Extended Data Fig. 2 Lipogenic gene induction in both NCoR1/2 dKO and HDAC3 knockout livers.
a, Upset plot showing overlap of upregulated genes (fold change>1.5 relative to floxed control, adj P-value <0.05) between each knockout model: (dKO-5 day, purple dots), Hdac3 KO (blue dots), Ncor2 KO (yellow dots), and Ncor1 KO (green dots). Each linkage represents common differentially expressed genes between the indicated groups. b, Z-score normalized heatmap of all genes upregulated (Adj P-value <0.05, Fold Change >1.5) in both Hdac3 KO and dKO models. c, Top ontology terms (GO:Biological Process) for all genes upregulated in both Hdac3 KO and dKO models. d, RT-qPCR of a panel of lipogenic genes relative to 36b4. Data represented as fold change relative to loxP/loxP controls and plotted as mean ±s.e.m. P-values were calculated by unpaired two-tailed students t-test with correction for multiple comparisons using the Holm-Šídák method. Biological replicates are plotted (n = 3–5 animals) e,Western blot of lipogenic factors and day 5 and 15 post dKO. The same samples were loaded into 4 separate gels. Equal loading was confirmed by Vinculin blotting on each membrane. f, Liver triglyceride relative to loxP/loxP controls for each model. 5 days and 15 days post AAV injection for (dKO) and 15 days post AAV injection (Hdac3 KO, Ncor1 KO, Ncor2 KO). Data represented as fold change relative to mean of loxP/loxP control. Biological replicates are plotted (n = 3–5 animals) as mean ±s.e.m. P-values were calculated by unpaired two-tailed students t-test.
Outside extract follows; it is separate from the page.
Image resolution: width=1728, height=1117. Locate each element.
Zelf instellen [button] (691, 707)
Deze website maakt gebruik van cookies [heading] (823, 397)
Extended Data Fig. 3 Impaired glucose metabolism in hepatic dKO animals.
a, Upset plot showing overlap of downregulated genes (FC > 1.5, p-value <0.05) between each knockout model: (dKO-5day, purple dots), Hdac3 KO (blue dots), Ncor2 KO (yellow dots), and Ncor1 KO (green dots). Each linkage represents common differentially expressed genes between the indicated groups. b, Z-score normalized heatmap of all genes downregulated only in the dKO model (Adj P-value <0.05, Fold Change >1.5). c, Top ontology terms (GO:Biological Process) for all genes downregulated only in the dKO model. d, Experimental setup for food monitoring experiment in the BioDAQ (Created with BioRender.com). e, IP-GTT of control and dKO mice (Ncor1/2loxP/loxP, day 5 (n = 4 mice), dKO day 5 (n = 5 mice), Ncor1/2loxP/loxP day 15 (n = 4 mice), dKO day 15 (n = 5 mice). and g, IP-ITT of control and dKO mice at day 5. n = 4 mice for all groups. Data in e and g are plotted as mean value ±s.e.m. and statistical significance calculated by RM two-way ANOVA. P-values in panel represent genotype effect: dKO GTT Day 5 (Interaction p = 0.0129, Genotype p = 0.0002, Time p < 0.0001), dKO GTT Day 15 (Interaction p < 0.0001, Genotype p = <0.0079, Time p < 0.0001), f, h, Body weight of GTT (n = 4 for controls and n = 5 for dKO mice) and ITT (n = 4 mice for all groups) cohorts. i, Blood glucose in ad-libitum fed mice at 4 timepoints, 15 days post AAV. The mean ±s.e.m of the biological replicates is plotted: Ncor1loxP/loxP (n = 5 mice), Ncor1 KO (n = 5 mice), Ncor2loxP/loxP (n = 3 mice), Ncor2 KO (n = 5 mice), Hdac3loxP/loxP (n = 4 mice), Hdac3 KO (n = 4 mice), Ncor1/2loxP/loxP (n = 4 mice), dKO (n-4 mice).p-values were calculated by RM two-way ANOVA with Šídák’s multiple comparisons test (ZT4 p = 0.0023, ZT10 p = 0.0076).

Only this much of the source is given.